When snowmobiling arrived in the Adirondacks in the mid-1960s, the question of where to ride became the single most important issue faced by both new sled owners and advocates for the protection of the wild character of the Adirondack Forest Preserve.
As a result of efforts by the state’s Conservation Department and lobbying by the snowmobile industry, snowmobilers are today wildly over-represented in terms of access to trails. Although they represent less than 1% of the 7-10 million people who visit the Adirondacks each year, there are currently at least 3 to 4 thousand miles of snowmobile trails in the Adirondack Park,* compared to about 5,000 miles of roads. How this happened is a story that began 50 years ago with what is known as the Wilm Directive.
In 1965, New York State was the largest snowmobile market in the United States with an estimated 8,000 snowmobiles in the Adirondacks alone, and more between there and the Canadian border. As the snowmobiling fad became widespread in the early 1960s, the industry grew from $3 million in sales in 1965 to $30 million in 1967. Sales then doubled from 120,000 sleds per year in 1967 to 240,000 in 1970.
By 1972, the New York State was home to about 180,000 snowmobiles, a massive industry expansion created through racing promotions, increased advertising and establishing dealerships, and more than 100 new snowmobile makers entering the market. By way of contrast, there were 106,678 snowmobiles registered in New York State (17,088 from out of state) for the 2018-2019 season (down from 121,539 for the 2014-2015 season); 51,036 new snowmobiles were sold in the entire U.S. last year.
One of first snowmobile clubs in America was founded in Saranac Lake in 1963 over the issue of access to public lands. At its core was a committee of men who organized what may have been the first snowmobile race in the Adirondacks, at the Saranac Lake Winter Carnival the previous February. The club was founded when the dealers and racers, together with some owners from Saranac Lake, Lake Placid, and Tupper Lake, met at the Saranac Lake Fish and Game Club to fight regulations limiting the use of motor vehicles from some areas of the Adirondack Forest Preserve.

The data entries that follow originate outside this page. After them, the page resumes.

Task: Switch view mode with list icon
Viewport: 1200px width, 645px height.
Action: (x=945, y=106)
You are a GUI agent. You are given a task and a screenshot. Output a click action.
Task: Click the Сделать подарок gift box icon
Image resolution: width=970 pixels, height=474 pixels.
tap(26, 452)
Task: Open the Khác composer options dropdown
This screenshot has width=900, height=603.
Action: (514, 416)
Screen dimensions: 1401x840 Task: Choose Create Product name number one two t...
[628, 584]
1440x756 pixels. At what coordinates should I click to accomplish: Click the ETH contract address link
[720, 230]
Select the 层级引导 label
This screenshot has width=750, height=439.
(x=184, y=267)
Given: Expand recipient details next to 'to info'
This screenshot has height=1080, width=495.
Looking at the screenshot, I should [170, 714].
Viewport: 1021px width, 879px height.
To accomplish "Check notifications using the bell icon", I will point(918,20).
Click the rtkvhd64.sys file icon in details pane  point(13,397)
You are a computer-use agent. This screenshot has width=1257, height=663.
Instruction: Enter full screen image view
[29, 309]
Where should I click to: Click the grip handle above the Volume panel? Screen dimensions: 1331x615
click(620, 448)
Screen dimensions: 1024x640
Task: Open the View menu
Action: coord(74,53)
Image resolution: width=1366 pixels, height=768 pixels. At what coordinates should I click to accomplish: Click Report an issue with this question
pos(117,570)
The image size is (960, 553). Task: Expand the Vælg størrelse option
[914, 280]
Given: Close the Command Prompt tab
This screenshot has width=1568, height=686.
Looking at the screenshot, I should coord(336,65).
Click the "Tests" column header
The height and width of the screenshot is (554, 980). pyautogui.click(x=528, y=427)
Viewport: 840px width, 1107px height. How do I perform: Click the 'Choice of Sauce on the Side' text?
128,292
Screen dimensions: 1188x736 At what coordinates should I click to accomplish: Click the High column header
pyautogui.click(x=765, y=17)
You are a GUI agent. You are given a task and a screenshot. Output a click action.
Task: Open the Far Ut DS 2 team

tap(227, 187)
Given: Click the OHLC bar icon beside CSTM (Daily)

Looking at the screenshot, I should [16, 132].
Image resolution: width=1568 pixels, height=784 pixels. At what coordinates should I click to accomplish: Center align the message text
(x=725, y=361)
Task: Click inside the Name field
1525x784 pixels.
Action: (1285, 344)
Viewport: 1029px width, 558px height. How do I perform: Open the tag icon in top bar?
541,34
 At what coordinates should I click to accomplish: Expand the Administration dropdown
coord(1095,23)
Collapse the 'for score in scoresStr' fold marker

On September 11, 1963, snowmobile enthusiasts from Saranac Lake, Tupper Lake and Lake Placid, turned out to fight new regulations for roads in the Adirondack Forest Preserve. The previous July, Conservation Commissioner Harold G. Wilm (1959-1966) had issued an order opening hundreds of miles of “truck trails” for public use with motorized equipment, while closing 76 other roads and banning the use of motorized equipment on hiking trails and overland in the Forest Preserve. This order, known as the “Wilm Directive,” was announced in the August-September issue of Conservationist magazine.
The meeting was chaired by Saranac Lake Fish and Game Club President James Latour. Among the first to speak was James Bickford of the Conservation Department (forerunner of today’s DEC), who said he believed limiting motorized vehicle damage to trails during the summer was the main reason for the new rules. Hiking trails could easily become off-road motorcycle trails he said, which would keep hikers away and damage the local economy. The rules, Bickford said, were aimed at the jeeps and tote-goats and were an attempt to “nip the problem in the bud.” The difficulty was that if the new snow machines (which were faster and could more easily go overland) were allowed in the Forest Preserve generally, jeep and tote-goat owners would complain of unfairness.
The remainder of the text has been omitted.